Dataset content:
※ ※ ※

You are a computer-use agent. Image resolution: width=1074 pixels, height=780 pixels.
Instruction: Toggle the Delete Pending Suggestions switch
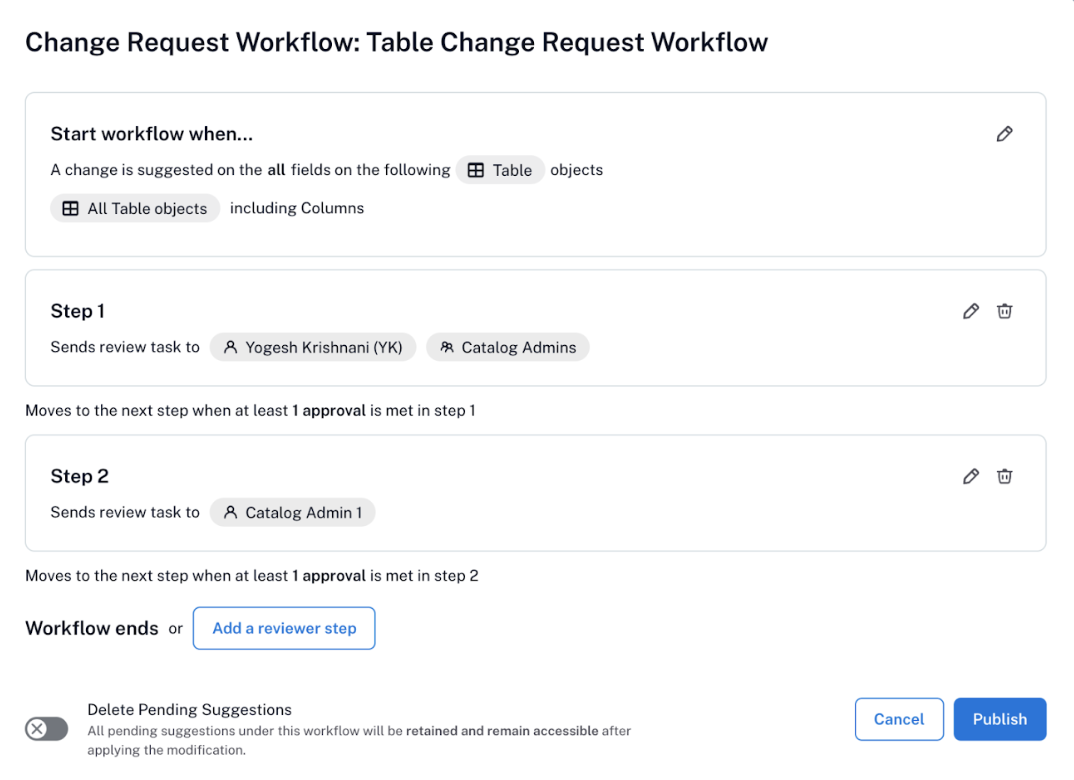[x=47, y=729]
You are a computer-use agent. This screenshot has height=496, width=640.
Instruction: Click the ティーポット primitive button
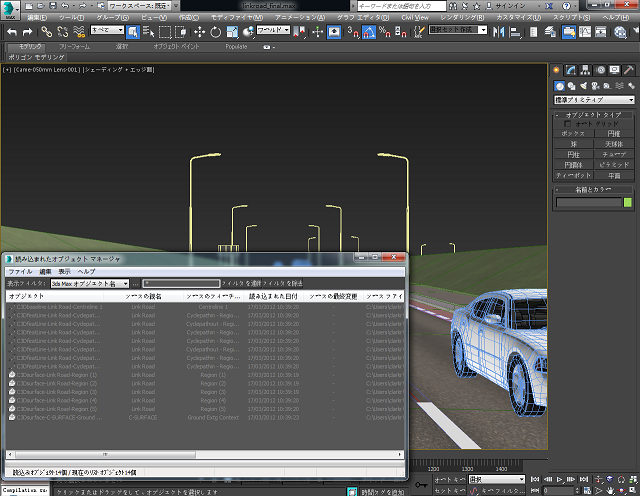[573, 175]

※ ※ ※

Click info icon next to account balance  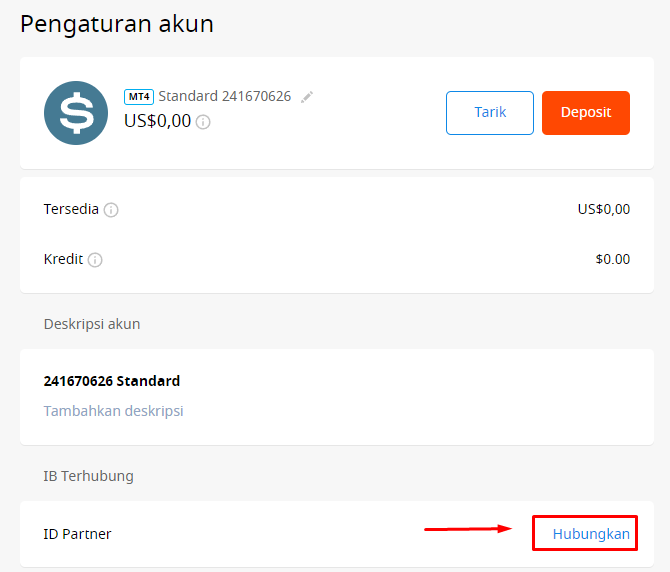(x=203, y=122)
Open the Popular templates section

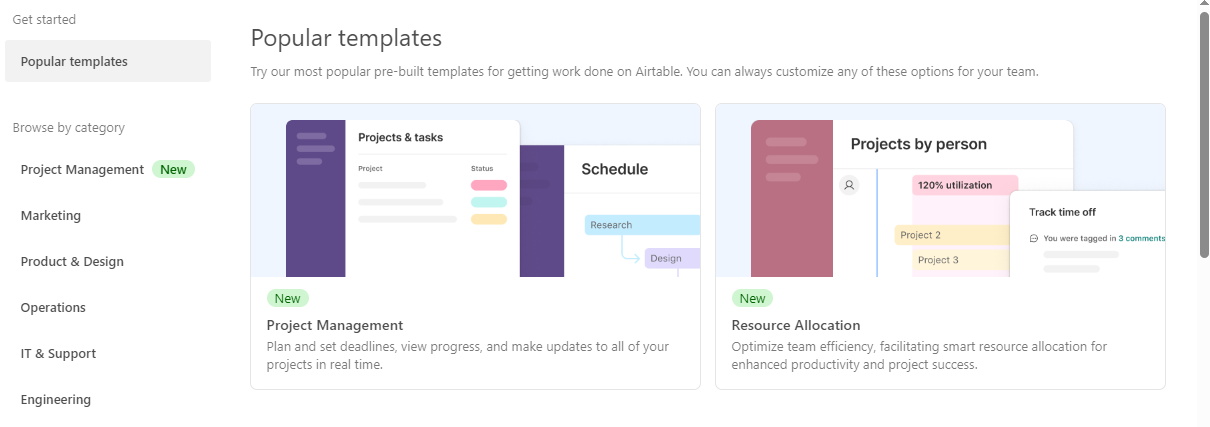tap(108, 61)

※ ※ ※

Task directions:
In the records above, find every line containing the word "agent" and show it.

Expected answer:
You are a computer-use agent. Image resolution: width=1074 pixels, height=780 pixels.
You are a computer-use agent. This screenshot has height=496, width=640.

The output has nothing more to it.